# [To be done]
Please copy the lines from the one containing "Expand the General Specifications dropdown" through the end of the records, keeping each line identical.

# [Material provided]
_ _ _

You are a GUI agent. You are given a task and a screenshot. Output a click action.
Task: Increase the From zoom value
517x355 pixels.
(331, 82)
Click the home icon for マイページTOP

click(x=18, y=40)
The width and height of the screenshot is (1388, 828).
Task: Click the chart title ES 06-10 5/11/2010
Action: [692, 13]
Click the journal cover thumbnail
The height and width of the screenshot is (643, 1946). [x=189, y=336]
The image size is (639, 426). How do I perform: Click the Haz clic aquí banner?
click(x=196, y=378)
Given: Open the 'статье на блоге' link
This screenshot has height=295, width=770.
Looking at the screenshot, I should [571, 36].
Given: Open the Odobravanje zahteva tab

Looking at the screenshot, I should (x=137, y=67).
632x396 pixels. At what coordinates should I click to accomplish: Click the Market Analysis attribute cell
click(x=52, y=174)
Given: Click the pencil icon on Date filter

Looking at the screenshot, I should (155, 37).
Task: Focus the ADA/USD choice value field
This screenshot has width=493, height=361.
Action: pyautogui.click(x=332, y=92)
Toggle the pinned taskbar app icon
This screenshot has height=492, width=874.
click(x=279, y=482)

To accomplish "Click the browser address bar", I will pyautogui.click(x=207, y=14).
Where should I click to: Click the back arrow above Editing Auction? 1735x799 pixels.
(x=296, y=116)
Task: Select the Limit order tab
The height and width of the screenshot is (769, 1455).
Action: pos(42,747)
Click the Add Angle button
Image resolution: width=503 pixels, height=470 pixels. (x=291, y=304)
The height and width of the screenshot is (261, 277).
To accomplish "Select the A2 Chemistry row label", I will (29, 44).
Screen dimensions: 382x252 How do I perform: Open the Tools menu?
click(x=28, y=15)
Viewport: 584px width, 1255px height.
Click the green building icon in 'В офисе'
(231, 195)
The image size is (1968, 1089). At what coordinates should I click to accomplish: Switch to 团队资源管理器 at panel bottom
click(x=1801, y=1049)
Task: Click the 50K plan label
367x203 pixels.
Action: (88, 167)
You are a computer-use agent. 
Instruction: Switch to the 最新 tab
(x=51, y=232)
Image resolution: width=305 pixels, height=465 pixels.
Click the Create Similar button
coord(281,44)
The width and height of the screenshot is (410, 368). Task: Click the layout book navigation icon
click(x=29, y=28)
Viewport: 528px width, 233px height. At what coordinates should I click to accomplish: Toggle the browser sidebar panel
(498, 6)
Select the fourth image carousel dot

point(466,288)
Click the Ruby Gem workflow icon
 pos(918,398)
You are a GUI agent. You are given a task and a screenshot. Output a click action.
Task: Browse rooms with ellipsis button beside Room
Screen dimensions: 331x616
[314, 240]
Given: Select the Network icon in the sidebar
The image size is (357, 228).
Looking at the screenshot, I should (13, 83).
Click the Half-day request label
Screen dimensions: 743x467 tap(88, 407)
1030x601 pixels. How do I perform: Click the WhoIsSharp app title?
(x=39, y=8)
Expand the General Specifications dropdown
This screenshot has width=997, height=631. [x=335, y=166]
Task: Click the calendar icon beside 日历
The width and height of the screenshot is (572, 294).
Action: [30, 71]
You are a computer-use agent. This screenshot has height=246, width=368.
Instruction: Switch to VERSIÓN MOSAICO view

_ _ _

# [Result for this task]
Expand the General Specifications dropdown
This screenshot has width=997, height=631. [x=335, y=166]
Task: Click the calendar icon beside 日历
The width and height of the screenshot is (572, 294).
Action: [30, 71]
You are a computer-use agent. This screenshot has height=246, width=368.
Instruction: Switch to VERSIÓN MOSAICO view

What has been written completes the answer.